FINE DEI GIOCHI – Qualunque siano le scuse accampate, la pochezza vista in queste prime dieci giornate di campionato è allarmante. Tuttavia, che piaccia o meno, a dicembre non si possono mandare via 24 giocatori e farne arrivare altrettanti. Anche perché – siamo sempre lì – per mandarli via devi quantomeno trovargli una sistemazione alternativa. Chiedere, poi, agli stessi giocatori di fare un passo indietro è idea romantica, ma inutile.

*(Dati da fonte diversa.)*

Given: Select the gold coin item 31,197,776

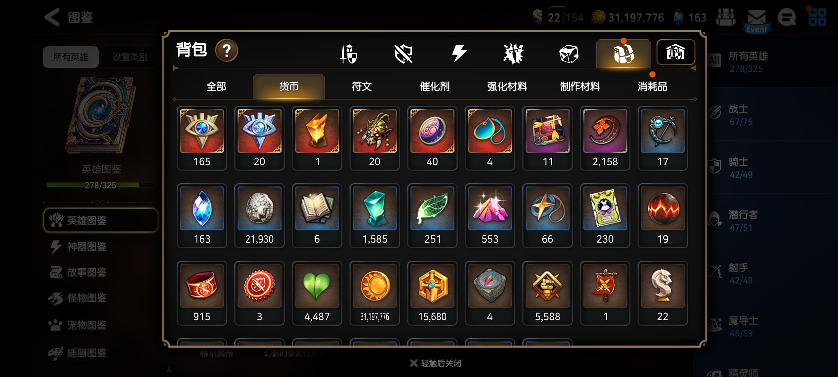Looking at the screenshot, I should [375, 293].
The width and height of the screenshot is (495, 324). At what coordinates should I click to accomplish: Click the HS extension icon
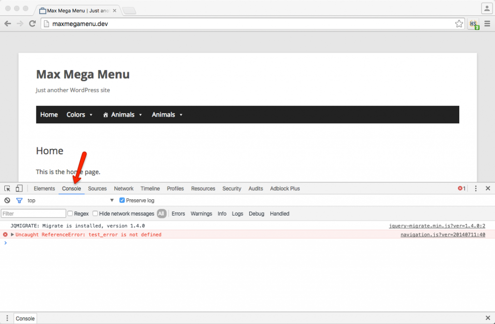pos(473,23)
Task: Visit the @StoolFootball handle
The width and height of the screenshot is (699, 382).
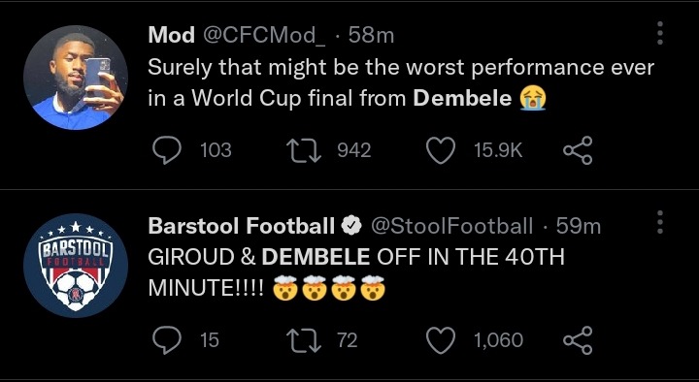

Certo, la squadra si è pure messa in una posizione di debolezza sottoscrivendo un comunicato (nei giorni dell’esonero di Obbedio) nel quale santificava la società e ammetteva che le condizioni di lavoro erano ideali (salvo poi, dietro le quinte, lamentarsi dell’allenatore). Che questi calciatori, a fine stagione, debbano stare il più lontano possibile da Messina è fuor di dubbio; che si siano dimostrati inadeguati alla categoria pure. Però, questi abbiamo e, per gran parte, questi (e i loro contratti) ci dovremo tenere. Per il tifoso, una sconfitta casalinga come quella di domenica è la fine del mondo, se lo è anche per la società allora tanto vale mettere un punto qui e chiudere bottega subito, perché fare calcio da professionisti (al di là della categoria) è proprio un’altra cosa.